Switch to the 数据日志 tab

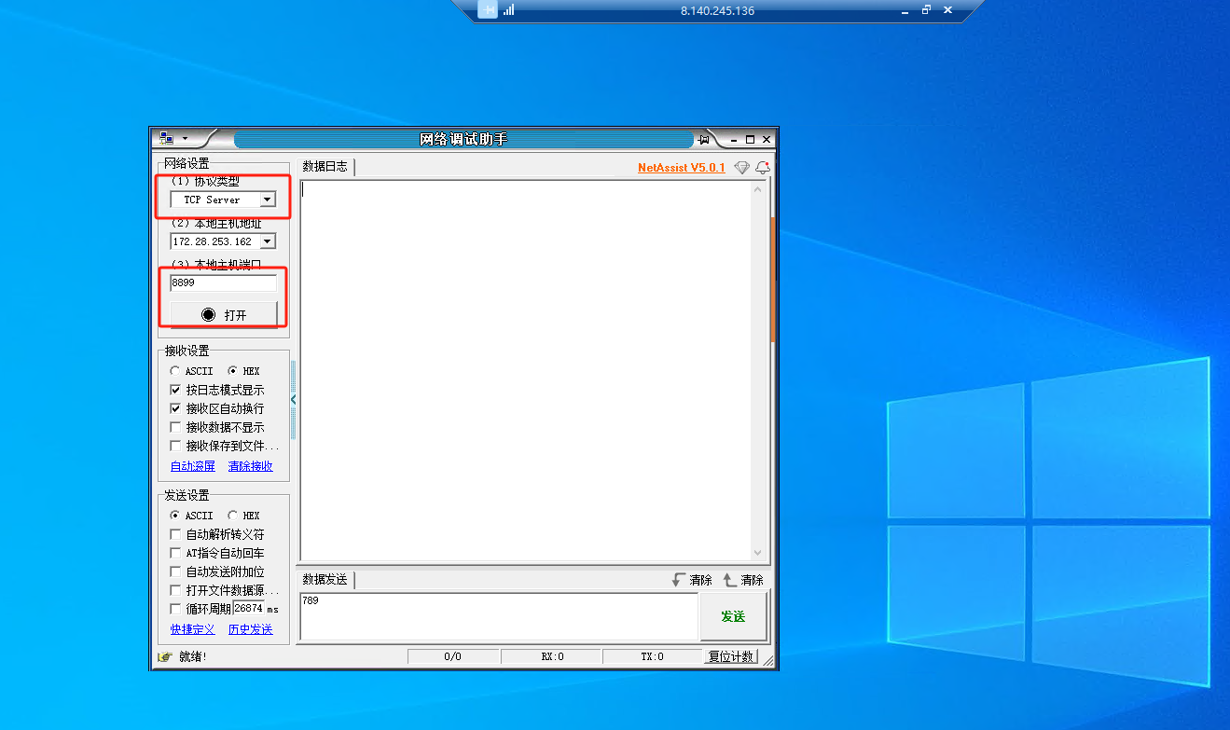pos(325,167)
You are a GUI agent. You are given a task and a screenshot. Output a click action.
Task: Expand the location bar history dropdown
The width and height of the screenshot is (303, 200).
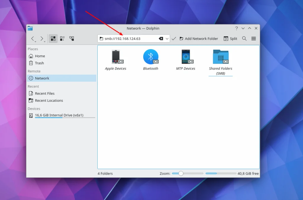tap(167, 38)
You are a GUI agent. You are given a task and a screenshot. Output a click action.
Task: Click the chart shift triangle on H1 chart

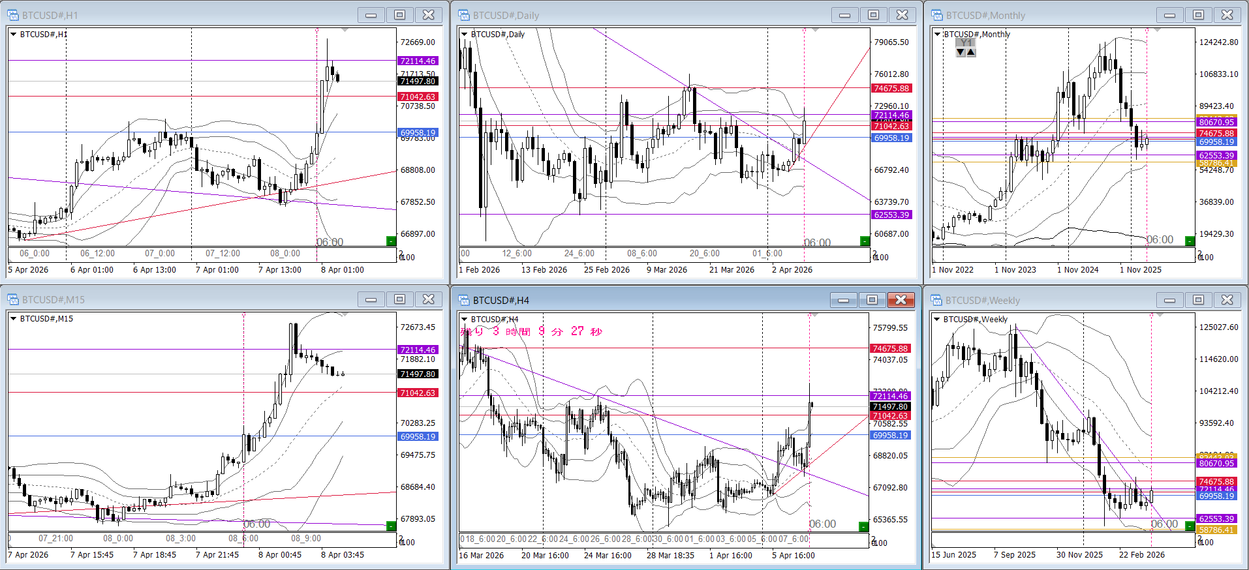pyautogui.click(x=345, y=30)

> **YOUR ASSIGNMENT**:
Using the material above, set down every line exactly, but skip the pictures.

> **OUTPUT OF THE EXERCISE**:
Switch to the 数据日志 tab

pos(325,167)
You are a GUI agent. You are given a task and a screenshot. Output a click action.
Task: Expand the location bar history dropdown
The width and height of the screenshot is (303, 200).
tap(167, 38)
You are a GUI agent. You are given a task and a screenshot. Output a click action.
Task: Click the chart shift triangle on H1 chart

pyautogui.click(x=345, y=30)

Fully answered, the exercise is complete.